El sol brillaba intermitentemente entre las nubes. Caía una lluvia de gotas escasas que parecía sonreír tímidamente. La puerta de madera se abrió y doña Vino salió a la calle. Menuda, toda vestida de negro, con el bolso color rojo de sus instrumentos bajo el brazo, partió con paso vivo por la calzada. La lluvia caía leve y gozosa. En algún lugar había boda. Doña Vino se dirigía allí. Había engalanado a todas las novias de la ciudad. Sus manos secas, extrayendo del bolso un sinfín de pinzas, de hilos, de fibras, de cajas, llenaban los rostros de las novias de salpicaduras de estrellas, de ramitas de ciprés, de signos celestes que flotaban en el misterio blanco de los polvos.

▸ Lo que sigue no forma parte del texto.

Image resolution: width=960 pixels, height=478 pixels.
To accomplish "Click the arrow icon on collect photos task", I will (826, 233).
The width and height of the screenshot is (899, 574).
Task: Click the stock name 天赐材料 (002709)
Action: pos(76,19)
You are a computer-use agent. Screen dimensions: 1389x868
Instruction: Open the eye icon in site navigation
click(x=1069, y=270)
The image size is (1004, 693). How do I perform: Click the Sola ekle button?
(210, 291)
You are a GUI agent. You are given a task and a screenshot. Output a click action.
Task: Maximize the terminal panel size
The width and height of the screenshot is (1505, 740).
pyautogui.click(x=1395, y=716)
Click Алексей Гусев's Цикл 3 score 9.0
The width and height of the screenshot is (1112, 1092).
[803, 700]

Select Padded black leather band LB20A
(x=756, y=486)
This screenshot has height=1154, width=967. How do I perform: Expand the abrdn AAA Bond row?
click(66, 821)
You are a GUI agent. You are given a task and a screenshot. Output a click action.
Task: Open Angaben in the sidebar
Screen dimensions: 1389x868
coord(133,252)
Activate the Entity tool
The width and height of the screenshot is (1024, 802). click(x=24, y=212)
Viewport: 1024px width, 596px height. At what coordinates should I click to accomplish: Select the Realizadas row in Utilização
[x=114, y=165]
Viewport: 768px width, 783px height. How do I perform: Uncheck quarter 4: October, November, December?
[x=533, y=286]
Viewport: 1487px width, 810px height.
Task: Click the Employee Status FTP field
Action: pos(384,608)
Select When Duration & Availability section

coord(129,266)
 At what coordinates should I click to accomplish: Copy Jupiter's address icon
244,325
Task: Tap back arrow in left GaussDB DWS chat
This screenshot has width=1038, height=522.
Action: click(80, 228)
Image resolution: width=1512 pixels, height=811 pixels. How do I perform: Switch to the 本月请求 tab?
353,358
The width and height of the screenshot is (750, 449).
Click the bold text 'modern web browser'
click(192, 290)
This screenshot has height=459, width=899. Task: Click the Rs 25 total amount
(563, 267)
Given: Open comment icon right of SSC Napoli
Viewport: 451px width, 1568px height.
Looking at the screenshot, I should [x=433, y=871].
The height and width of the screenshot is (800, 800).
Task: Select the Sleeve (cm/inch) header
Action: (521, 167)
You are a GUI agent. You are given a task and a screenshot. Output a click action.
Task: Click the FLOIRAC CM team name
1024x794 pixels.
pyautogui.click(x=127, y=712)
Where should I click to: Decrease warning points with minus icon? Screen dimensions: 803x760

Mi aliento empañó tenuemente el cristal y doña Vino se emborronó. Sólo se distinguía su movimiento negro al fondo de la calle. De ese mismo modo saldría para vestir un día a mi propia novia. ¿Puedes hacerle una estrella en la mejilla, doña Vino? Llevaba tiempo pensando en aquella pregunta.
Entretanto, ella había pasado a la otra calle, allí donde habitualmente parecía aún más pequeña, entre las casas de una altura insoportable. Tras los portones pesados, cargados de barras metálicas, estaban las bellas novias.